• [Task instructions]: Filter the entries, keeping every line with the word "computer".

• [Information]:
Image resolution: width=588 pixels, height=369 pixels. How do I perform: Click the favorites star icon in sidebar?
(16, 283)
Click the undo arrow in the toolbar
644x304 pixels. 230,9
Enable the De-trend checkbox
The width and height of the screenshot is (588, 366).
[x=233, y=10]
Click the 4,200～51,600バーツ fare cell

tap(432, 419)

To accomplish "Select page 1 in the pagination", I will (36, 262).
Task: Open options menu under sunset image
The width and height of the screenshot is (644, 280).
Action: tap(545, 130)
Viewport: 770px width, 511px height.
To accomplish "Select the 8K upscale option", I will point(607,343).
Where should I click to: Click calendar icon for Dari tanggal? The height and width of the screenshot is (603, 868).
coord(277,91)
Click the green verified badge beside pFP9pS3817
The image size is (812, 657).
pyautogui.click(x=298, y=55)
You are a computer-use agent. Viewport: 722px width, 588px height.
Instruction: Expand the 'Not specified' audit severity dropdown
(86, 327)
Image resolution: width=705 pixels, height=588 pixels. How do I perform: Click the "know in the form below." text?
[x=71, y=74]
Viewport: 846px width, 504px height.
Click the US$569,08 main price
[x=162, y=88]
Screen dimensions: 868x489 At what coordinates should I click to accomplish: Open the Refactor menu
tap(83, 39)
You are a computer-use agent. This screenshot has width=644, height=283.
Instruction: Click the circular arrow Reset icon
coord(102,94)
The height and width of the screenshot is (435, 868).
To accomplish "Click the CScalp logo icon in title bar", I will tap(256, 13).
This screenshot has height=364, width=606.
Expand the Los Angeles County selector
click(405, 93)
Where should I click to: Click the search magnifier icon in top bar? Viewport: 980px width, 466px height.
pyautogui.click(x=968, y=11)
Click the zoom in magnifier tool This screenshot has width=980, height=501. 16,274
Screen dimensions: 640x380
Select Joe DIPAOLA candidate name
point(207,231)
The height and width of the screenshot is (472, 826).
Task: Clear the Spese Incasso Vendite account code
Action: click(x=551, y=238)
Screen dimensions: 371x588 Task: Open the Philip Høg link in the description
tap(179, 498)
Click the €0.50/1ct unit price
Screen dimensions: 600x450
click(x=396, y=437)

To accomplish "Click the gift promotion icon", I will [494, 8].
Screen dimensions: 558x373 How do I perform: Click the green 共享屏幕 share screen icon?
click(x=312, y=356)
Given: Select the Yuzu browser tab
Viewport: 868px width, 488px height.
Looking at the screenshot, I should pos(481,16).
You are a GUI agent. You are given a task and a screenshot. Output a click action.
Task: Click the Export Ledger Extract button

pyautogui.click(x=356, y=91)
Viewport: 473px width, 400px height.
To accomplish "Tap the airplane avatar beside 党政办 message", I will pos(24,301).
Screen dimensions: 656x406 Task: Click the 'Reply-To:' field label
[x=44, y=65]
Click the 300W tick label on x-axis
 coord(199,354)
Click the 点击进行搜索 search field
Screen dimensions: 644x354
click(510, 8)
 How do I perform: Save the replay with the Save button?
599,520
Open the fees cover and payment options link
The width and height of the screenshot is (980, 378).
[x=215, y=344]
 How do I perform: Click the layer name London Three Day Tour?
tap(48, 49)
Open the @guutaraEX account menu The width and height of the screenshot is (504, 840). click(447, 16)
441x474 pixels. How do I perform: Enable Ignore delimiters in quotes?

• [Written solution]:
You are a computer-use agent. Viewport: 722px width, 588px height.
You are a computer-use agent. This screenshot has width=644, height=283.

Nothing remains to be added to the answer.